Villagers, Speculators Clash Over Thai Coast
BANGKOK — Ever since the Asian tsunami swept away the homes in his Thai fishing community, Heed Harnthalay, a weathered elder of Taptawan village, has stayed in the hills, too frightened to return to the seafront where he says the group has lived for many decades.
Most of the other villagers, members of the Morgan sea gypsy community, are back in the coastal area they have long called home, living in temporary barracks erected by the Thai army and trying to rebuild their lives. But their efforts have run into a big obstacle: A powerful business family, backed by local Land Department officials, is claiming the valuable beachfront property as its own.
In Taptawan this month government surveyors announced that the land on which 42 local families had lived had been purchased in 1972 by the wealthy Kulavanit family, and that an official survey of the property would be the last step toward recognizing the family's full ownership.
Angry villagers forced the surveyors to leave. But with the land valued at $77,841 per rai (about 1,600 square meters), villagers believe the officials and would-be landlords will soon return.
"We love this land and we will not move," said Yuenyong Harnthalay, 42. "Our parents are buried in this land."
Across Thailand's tsunami-battered yet still stunning Andaman coast, similar ugly battles are taking shape between coastal villagers, who lost homes and loved ones in the disaster, and wealthy, well-connected land developers, who see this as the ideal moment to assert control over gorgeous beaches that could lure millions of tourists once memories of the disaster fade.
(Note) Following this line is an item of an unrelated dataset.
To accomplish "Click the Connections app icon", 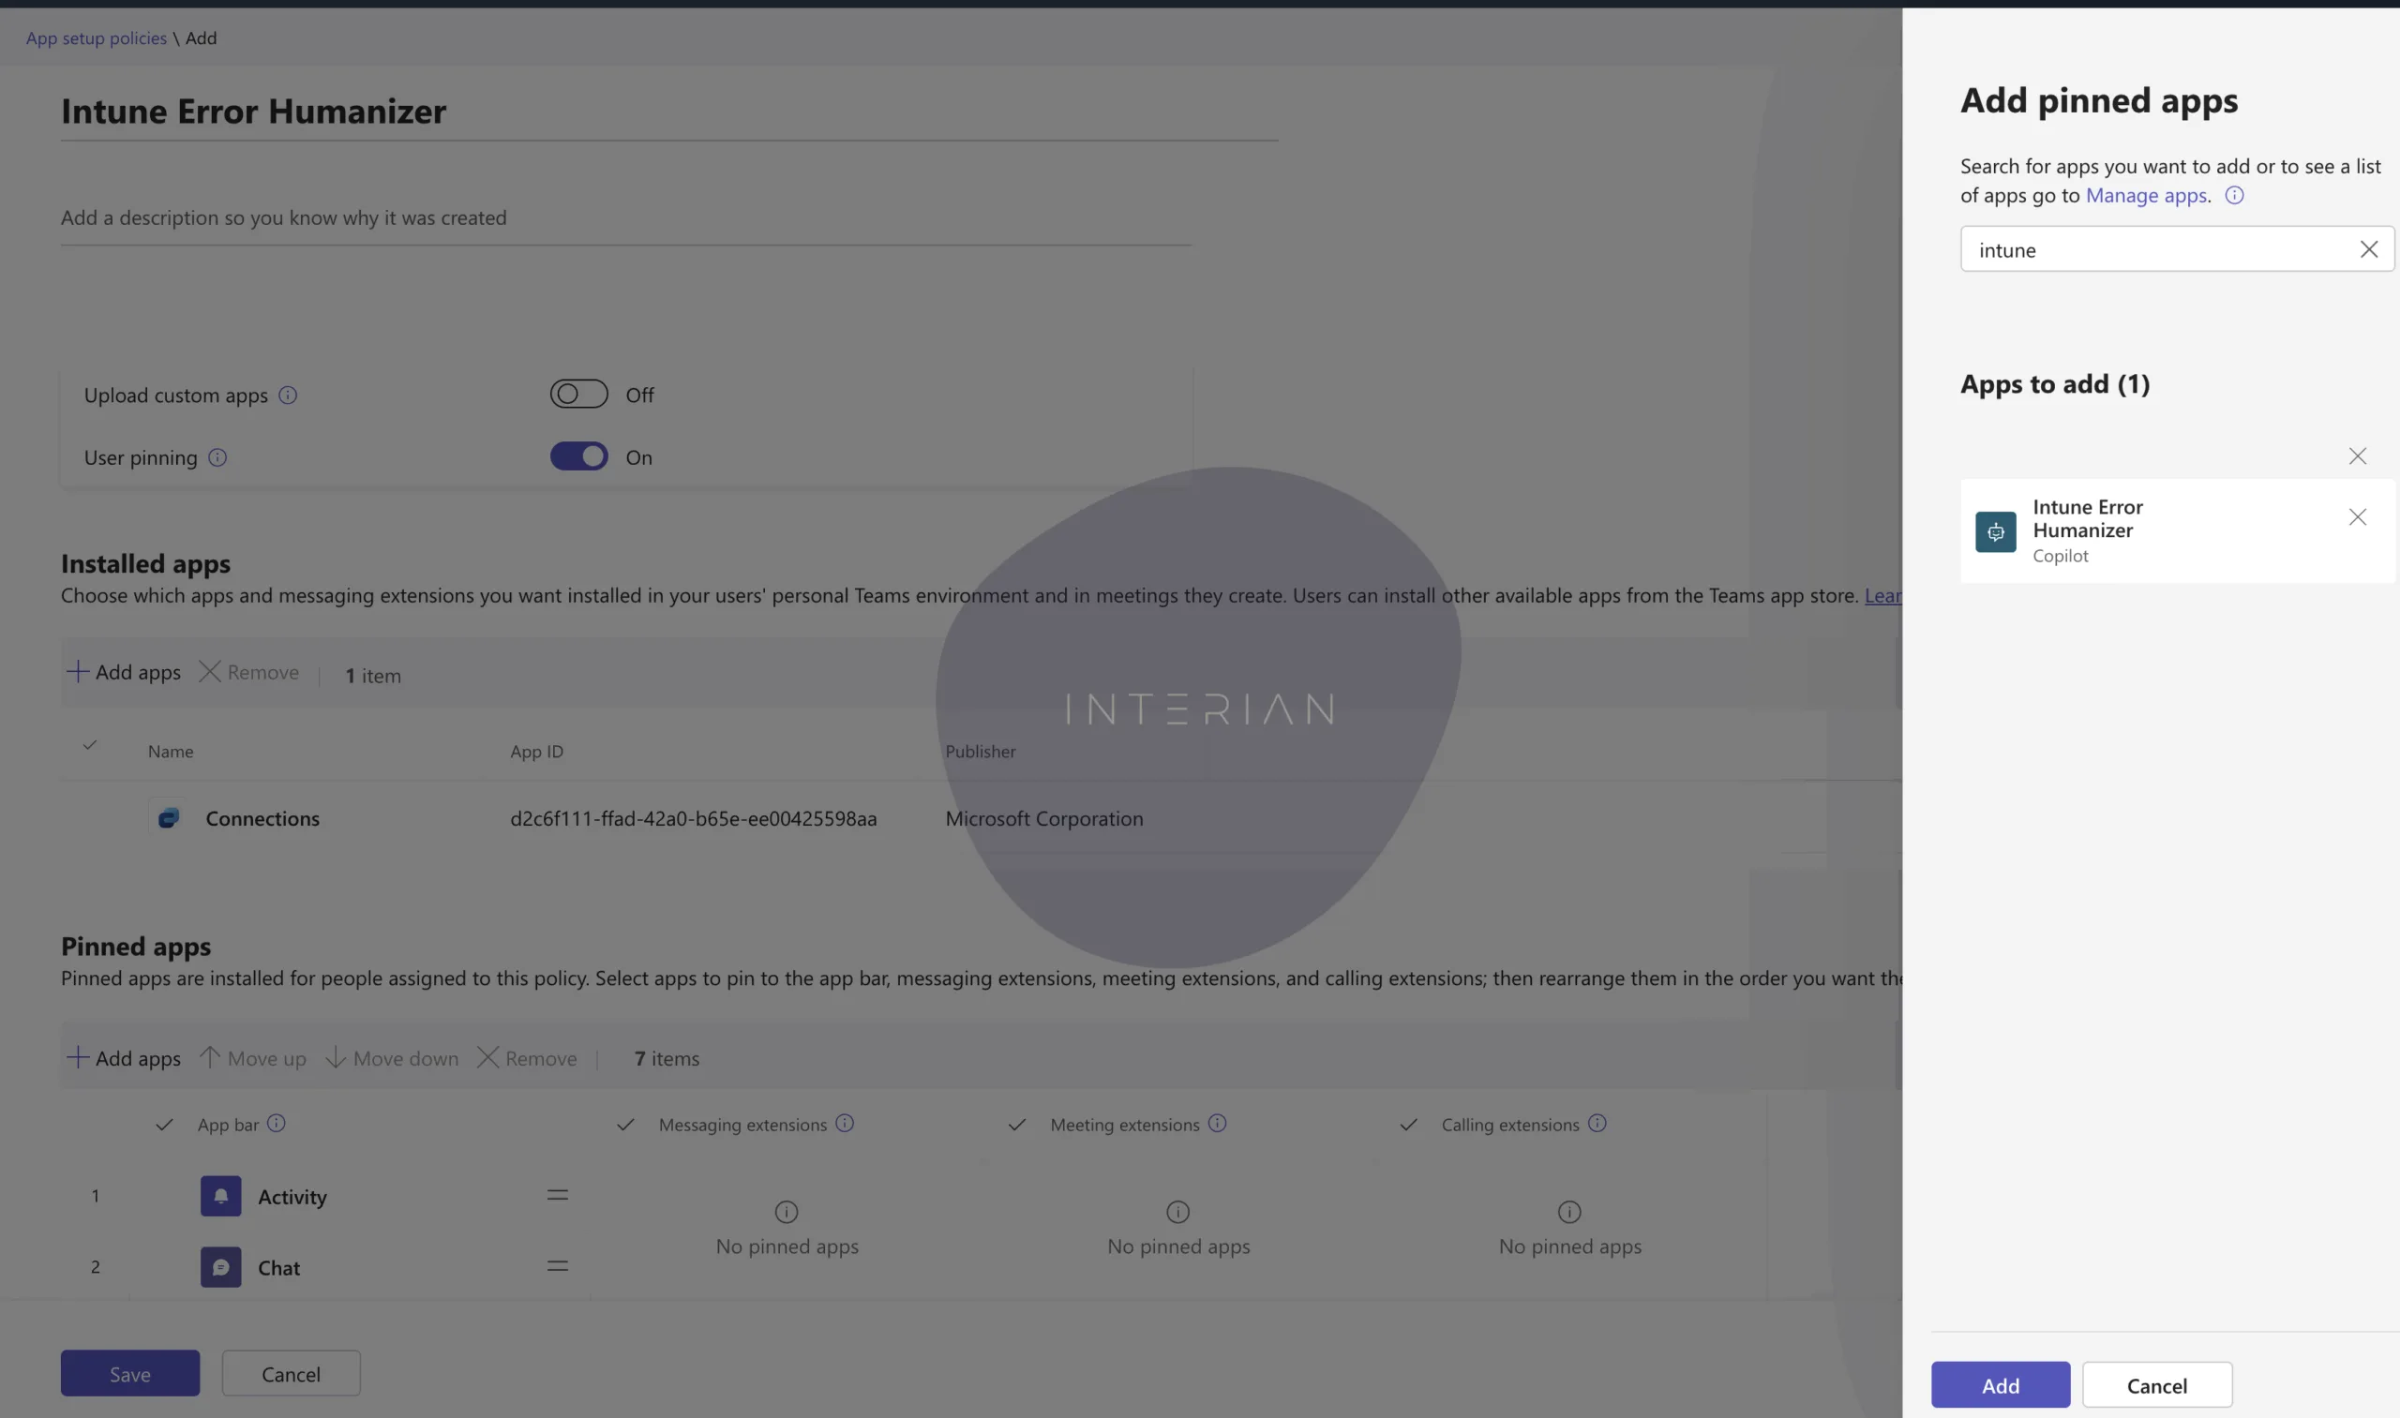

"This is a booming area with skyrocketing prices, the new frontier of boutique resorts," said Kraisak Choonavan, one of a group of senators who traveled to Khao Lak to investigate claims of local government collusion with widespread land-grabbing. "Those who want to make a windfall profit see the opportunity to get rid of local communities."
Thailand's complicated land law seems made to fuel disputes. The law recognizes various degrees of property rights, including so-called inhabitant rights and possession rights, which can both be established and forfeited over time, based on land use or disuse.
Millions of rural Thai families live and work without title deeds on what is technically public land.